I’ve always thought of myself as someone who can understand others quite well. I’m not bragging here, but I really do manage to find great deals about people in just short conversations. Not just the shallow stuff but also what kind of people they are. I think this may be why I am attracted to careers involving, or rather, centered on interaction with people. However, one person I seemingly fail to comprehend again and again, is my sister.
She always seems to be upset 24/7, and I may only be holding good and happy conversations like maximum 2days in 1.5 weeks (this is very specific because I’ve calculated the frequencies). She’ll always have random outbursts; she doesn’t really regard your seniority and thus throws you the why-are-you-not-dead-yet face everytime you walk into her room, call her name or even look at her while she’s walking past you in the house.
For me specifically, in matters of Chinese music, Chinese books, Chinese language, mangas and some other current affairs, she would always seem to be very eager to put me down as less knowledgeable than her. (I do exhibit similar elements hahah.)
I kinda feel that her aloofness has resulted from her poor academic results in her younger years which made her have an “inferior” attitude. This may have caused her need to want to control everything else in her life and thus her constant disagreements with us and wanting to do things her own way. It has probably also made me very afraid of talking to her and being so annoyed at her at times when I don’t even talk to her. Even her behaviour, expressions and attitude makes me angry.

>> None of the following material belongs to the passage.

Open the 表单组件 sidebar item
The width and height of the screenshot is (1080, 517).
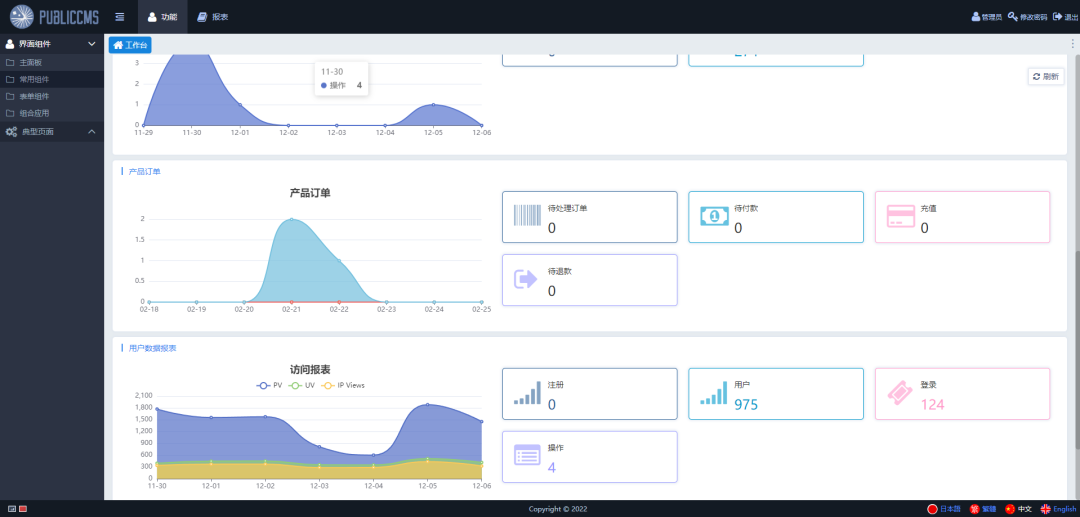pyautogui.click(x=35, y=96)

She would stomp out of her room just a minute after we watched a television show together and enjoyed a conversation about it, and talk in a passive aggressive manner. Being accusatory, making herself sound like she is entitled to things (I really dislike people who are like that. Fight for yourself!!!) and just being angry and annoyed at everything. Awhile ago my mum and I went to the salon without her because she was working. And she got really angry for the past 2 weeks. And then today she brought it up again. I did feel really guilty for not bringing her, and I asked my mum if this was wrong. And my mum said that there was no choice because the only time she wasn’t working would be during weekends and the salon would be really crowded then. But what I don’t understand is why she has to get so upset and angry. Maybe she feels left out, like we actually planned to go without her. Maybe she really cares about her hair. I don’t know which is it.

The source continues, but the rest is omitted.